Now he picked up the list and gave it an unnecessary glance. It didn’t do to appear too efficient.

‘Only two real possibilities so far, sir,’ he said. ‘Mrs Alice Widgett, aged thirty-three, housewife. Last seen leaving her home on August 27, destination unknown. She left a tatie-pot in the oven and two children watching television.

‘Secondly, Mary Farish. Widow. Aged forty-five. She’s the nearest. Lived all alone on the outskirts of Coultram. She had a dental appointment at 3 P.M. on November 9th. She left home at 2.15, but never reached the dentist.’

‘That’s what I feel like, too,’ said Dalziel, sticking a nicotine-stained forefinger into his mouth and sucking noisily. ‘Best reason for disappearing I know. Well, the dentist’s a help. He’s still around?’

‘Yes, sir. I’ll take details of the jaw along as soon as we get them from the lab.’

‘Who are taking their bloody time. Why no one else? It looks a fair list.’

‘Yes. Some of them are men, of course.’

‘Why? We know the sex, don’t we? Even I can tell the difference between a male and a female skeleton.’

‘Of course,’ said Pascoe soothingly. ‘I just thought it would be useful to know which men felt it necessary to disappear quietly about that time. And the other six women were either seen boarding trains or long-distance buses, or some subsequent contact has taken place, a postcard, a telephone call. This doesn’t cut them out altogether, of course.’

‘Worse bloody luck,’ said Dalziel gloomily. ‘Have you got someone contacting parents, family, friends, again?’

‘No,’ said Pascoe. ‘It didn’t seem necessary. I’ll get their files of course.’

‘On which you’ll find nothing’s been done for five years. Naturally. We can’t spend our precious bloody time chasing around after runaway adults. But you’ll probably find half the sods have turned up again and no one’s thought to tell us. They usually don’t.’

‘I’ll get on to it right away,’ said Pascoe.

‘By the way. Did they have red hair?’

‘Mary Farish did. And the other’s described as auburn.’

‘It might help. But then she might have come from a thousand miles away.’

‘A Central European, you mean?’ asked Pascoe against his better judgment. ‘That would narrow things down.’
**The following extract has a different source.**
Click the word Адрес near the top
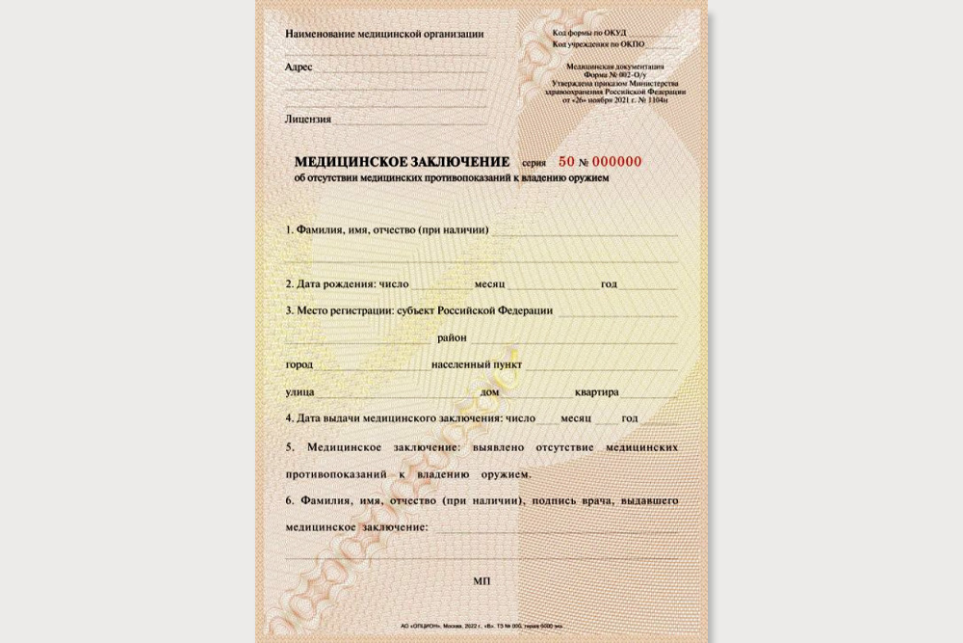299,67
Dalziel squinted at him calculatingly for a moment.

‘Shove off,’ he said. ‘We’ve all got work to do.’

‘Hey!’ he called after him. ‘What about that bint of yours? Get anything there?’

He backed up the double entendre with a toothy leer. Pascoe answered straight.
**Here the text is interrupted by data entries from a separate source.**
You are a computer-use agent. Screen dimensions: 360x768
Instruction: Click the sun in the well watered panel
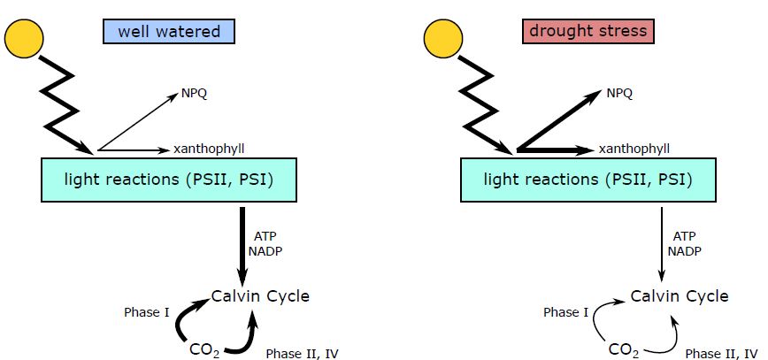point(25,37)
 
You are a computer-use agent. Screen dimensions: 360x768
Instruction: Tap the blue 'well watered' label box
point(169,32)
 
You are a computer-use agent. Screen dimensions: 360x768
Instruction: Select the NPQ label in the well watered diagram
point(194,94)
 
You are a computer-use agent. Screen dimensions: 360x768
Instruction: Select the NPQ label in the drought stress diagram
point(619,93)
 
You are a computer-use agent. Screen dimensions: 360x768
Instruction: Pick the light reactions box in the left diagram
point(167,180)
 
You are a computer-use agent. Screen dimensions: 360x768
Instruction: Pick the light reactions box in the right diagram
point(587,180)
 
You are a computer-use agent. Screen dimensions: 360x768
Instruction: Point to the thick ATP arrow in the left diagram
point(242,243)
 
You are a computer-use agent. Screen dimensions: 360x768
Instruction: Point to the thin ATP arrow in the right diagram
point(662,243)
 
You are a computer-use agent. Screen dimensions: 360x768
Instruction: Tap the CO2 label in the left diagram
point(204,349)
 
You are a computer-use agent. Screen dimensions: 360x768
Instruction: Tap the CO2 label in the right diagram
point(623,349)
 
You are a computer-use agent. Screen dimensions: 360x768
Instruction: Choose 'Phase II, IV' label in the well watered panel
point(302,353)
‘Not much. I’m seeing her tonight for a drink. All in the line of duty, of course. She hasn’t been here long enough to know much. I did gather they’re having a bit of excitement at the moment. Some lecturer’s been knocking off a student and there’s a bit of a rumpus.’

‘Who?’

‘A fellow called Fallowfield. Biologist.’

‘That figures. Was he here five years ago?’

He answered the question himself by running his gaze quickly down the list before him.

‘No. Then he’s of no interest. Dirty sod. Though it must be a temptation. There’s a lot of it around. I think I’ll take a walk and see what’s going on. You can stop here. You’ll need the phone.’

Jauntily he left the room. Pascoe had to close the door behind him. He jerked two fingers at the solid oak panels.

When he turned round he found two students solemnly staring at him through the large open window. They nodded approvingly, each tapped the side of his nose with the forefinger, and they went on their way. Despite the heat, Pascoe closed the window before he started his telephoning.